Social data presents us with a tremendous opportunity. To realize the opportunity, it is essential to develop statistical models “universal'' enough to faithfully capture a broad class of “social” scenarios; and inference algorithms for such models that are statistically and computationally tractable. This is a grand challenge, because modeling social behavior that generates data is extremely hard. The non-parametric Latent Variable Model naturally arising due to the anonymity property of social data is a promising candidate in making progress towards this challenge, especially given the initial progress made.

Figures

Figure 1

This is an experiment representing the performance of various recommendation algorithms using the MovieLens dataset. The performance of the algorithm is measured in Root-Mean-Squared-Error (RMSE) — the lower, the better. Algorithm performance is evaluated for different fractions of test data (the rest of the data is training). The orange curve corresponds to spectral method (soft-impute), the blue curve corresponds to user-user variant of Collaborative Filtering, the red curve corresponds to item-item variant of Collaborative Filtering, and the purple curve corresponds to the improved Collaborative Filtering algorithm using the Latent Variable Model.

Figure 2

Recovery results for two images (building facade and peppers) with 70 percent of missing entries under different algorithms are presented. The last column corresponds to our algorithm, which is based on Collaborative Filtering. The performance is measured with respect to Relative Squared Error (RSE) — again, the lower, the better.

References

[0] D. Goldberg, D. Nichols, B.M. Oki, and D. Terry, Using Collaborative Filtering to Weave an Information Tapestry. Communications of ACM, 1992.

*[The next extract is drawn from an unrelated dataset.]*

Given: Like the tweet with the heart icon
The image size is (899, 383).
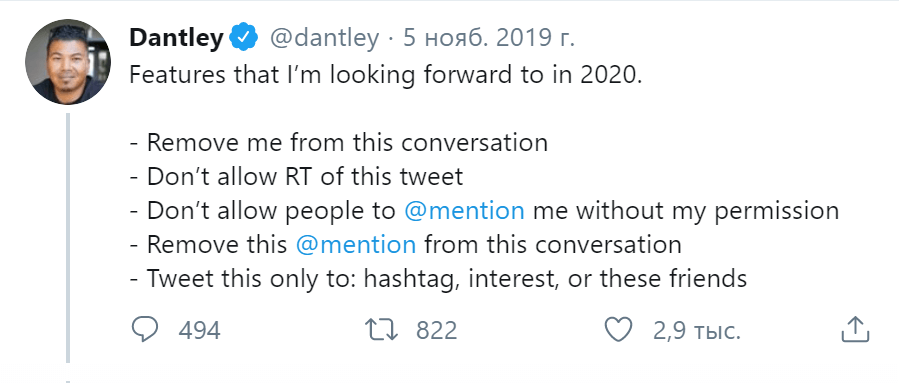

[1] C. Lee, Y. Li, D. Shah, and D. Song, Blind Regression: Nonparametric Regression for Latent Variable Models via Collaborative Filtering. Proceedings of the 30th Conference on Neural Information Processing Systems (NIPS), 2016.

[2] C. Borgs, J. Chayes, C. Lee, and D. Shah. Recommendations for Sparse Datasets via Similarity Based Collaborative Filtering. Preprint, 2017.

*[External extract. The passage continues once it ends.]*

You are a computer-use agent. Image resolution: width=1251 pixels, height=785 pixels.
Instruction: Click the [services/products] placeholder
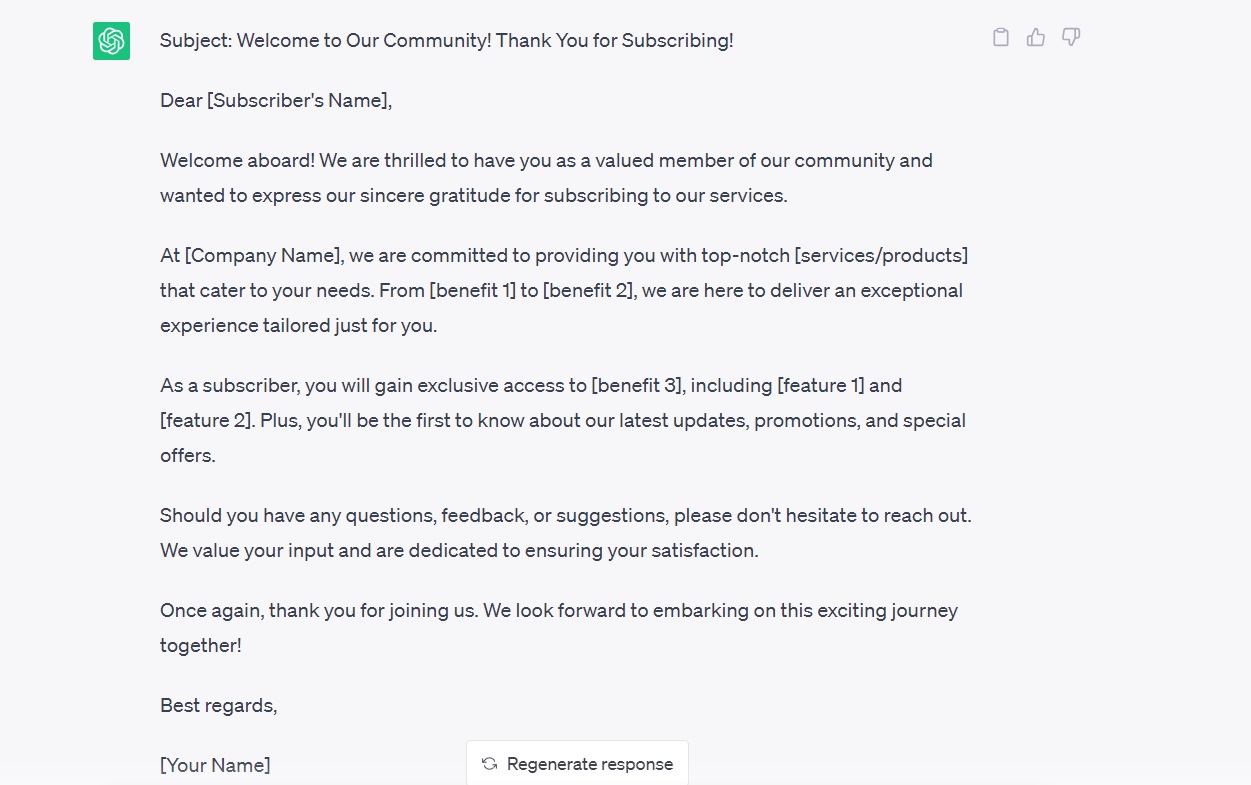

[3] S. Negahban, S. Oh, and D. Shah. Rank Centrality: Ranking from Pair-wise Comparisons, Operations Research, 2016. Preliminary version in Proceedings of NIPS, 2012.

[4] D. Karger, S. Oh, and D. Shah. Budget-Optimal Task Allocation for Reliable Crowd-Sourcing, Operations Research, 2014. Preliminary version in Proceedings of NIPS, 2011.

[5] C. Moore, Computer Science and Physics of Community Detection: Landscapes, Phase Transitions and Hardness, Bulletin of EATCS, 2017.